Cannes is turning out to be very busy for Adam Driver. He's on hand to promote his role in Paterson, the latest film by Jim Jarmusch. Yesterday he replaced Michael Shannon in Steven Soderbergh's comeback film, Logan Lucky. And now he's joining Terry Gilliam's forever-developing passion project, The Man who Killed Don Quixote.
The news was broken first by Flickreel then seconded by ScreenDaily, with both outlets reporting that Driver will be joined by Gilliam's fellow Monty Python member, Michael Palin, who will take the title role. They'll be replacing Jack O'Connell and John Hurt, who had been most recently attached. This is long after the previous incarnation that would have starred Jean Rochefort and Johnny Depp, but that version had an epically doomed production production, chronicled in the 2002 documentary Lost in La Mancha.
Driver plays a character named Toby, a former film student turned arrogant publicist who makes a fascinating discovery about the Don Quixote student film he once made. Here's the synopsis:
"There was a time when Toby was a young film student full of ideals. So he decided to shoot a film adapted from the story ofDon Quixote in a pretty Spanish village."
"But those days are gone and now Toby is an arrogant publicist, libidinous and jaded. Money and glitter have corrupted him, and while he is in Spain where he finishes filming an ad, he has to juggle with his boss’s wife – Jacqui – a calamitous weather, and his own ego. This is when a mysterious gypsy comes to find him with an old copy of his student film: Toby is upset and decides to go in search of a little village where he had made his first work a long time ago. He discovers with horror that his little film has had terrible effects on this quiet place. Angelica, the girl full of innocence, became a high-class call girl; and the old man who played Don Quixote lost his mind, convinced in his delusion of being the real “Knight of the Sorrowful Countenance.”

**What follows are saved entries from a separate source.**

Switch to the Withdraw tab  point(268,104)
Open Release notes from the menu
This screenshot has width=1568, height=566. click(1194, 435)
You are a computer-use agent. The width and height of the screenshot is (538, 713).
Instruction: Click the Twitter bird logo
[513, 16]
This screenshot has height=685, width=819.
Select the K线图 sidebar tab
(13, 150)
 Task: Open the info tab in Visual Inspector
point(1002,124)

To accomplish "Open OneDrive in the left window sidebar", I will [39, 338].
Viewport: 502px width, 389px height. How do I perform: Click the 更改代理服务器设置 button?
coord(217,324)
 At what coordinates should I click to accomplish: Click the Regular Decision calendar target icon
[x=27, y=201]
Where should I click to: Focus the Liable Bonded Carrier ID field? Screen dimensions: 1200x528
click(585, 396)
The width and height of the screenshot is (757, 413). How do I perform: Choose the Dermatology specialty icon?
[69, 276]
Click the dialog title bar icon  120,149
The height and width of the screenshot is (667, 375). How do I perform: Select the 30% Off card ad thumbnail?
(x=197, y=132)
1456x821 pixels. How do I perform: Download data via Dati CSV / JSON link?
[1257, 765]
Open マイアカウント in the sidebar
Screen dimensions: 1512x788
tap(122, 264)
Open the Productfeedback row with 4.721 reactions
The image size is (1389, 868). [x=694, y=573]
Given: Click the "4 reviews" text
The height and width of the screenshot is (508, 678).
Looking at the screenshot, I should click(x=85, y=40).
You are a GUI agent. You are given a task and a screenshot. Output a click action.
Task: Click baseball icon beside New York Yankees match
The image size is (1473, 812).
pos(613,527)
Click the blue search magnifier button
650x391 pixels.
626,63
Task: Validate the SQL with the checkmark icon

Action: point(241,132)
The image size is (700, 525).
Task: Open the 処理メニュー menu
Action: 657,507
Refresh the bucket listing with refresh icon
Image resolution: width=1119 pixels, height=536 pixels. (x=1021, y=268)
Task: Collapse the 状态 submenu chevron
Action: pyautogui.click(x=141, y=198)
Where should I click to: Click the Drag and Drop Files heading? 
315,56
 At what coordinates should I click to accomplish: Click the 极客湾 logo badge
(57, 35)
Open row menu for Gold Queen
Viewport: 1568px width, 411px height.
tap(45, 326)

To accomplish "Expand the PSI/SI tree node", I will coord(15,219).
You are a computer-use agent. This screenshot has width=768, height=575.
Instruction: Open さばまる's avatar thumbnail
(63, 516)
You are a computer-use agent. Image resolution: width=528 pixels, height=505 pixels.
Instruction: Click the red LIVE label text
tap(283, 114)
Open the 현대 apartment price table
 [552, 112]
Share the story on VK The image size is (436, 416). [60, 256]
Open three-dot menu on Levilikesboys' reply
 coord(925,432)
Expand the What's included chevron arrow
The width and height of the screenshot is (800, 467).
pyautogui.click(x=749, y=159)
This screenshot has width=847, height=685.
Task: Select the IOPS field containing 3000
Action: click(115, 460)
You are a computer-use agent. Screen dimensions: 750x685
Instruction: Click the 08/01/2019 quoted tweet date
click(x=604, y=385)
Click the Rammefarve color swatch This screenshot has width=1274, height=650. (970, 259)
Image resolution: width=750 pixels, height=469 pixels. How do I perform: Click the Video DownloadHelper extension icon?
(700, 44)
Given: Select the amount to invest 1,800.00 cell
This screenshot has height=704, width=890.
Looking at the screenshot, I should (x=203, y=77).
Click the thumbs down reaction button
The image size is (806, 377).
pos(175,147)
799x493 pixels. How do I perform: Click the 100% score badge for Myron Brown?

"A series of incidents lead to a fire that threatens to destroy the village. Wanted by the police, Toby is “saved” by the old fool who takes him for his faithful squire Sancho, and drives on the roads in search of his perfect wife, Dulcinea."
"During this journey, Toby will face demons, real and imaginary, modern and medieval. Damsels will be saved, jousts will be completed, and giants will be killed!"
"Reality and fantasy merge in this strange journey, until a spooky ending.""
Shooting could begin this fall and maybe, just maybe, Gilliam will get it finished this time. Hopefully the wait will have been worth it.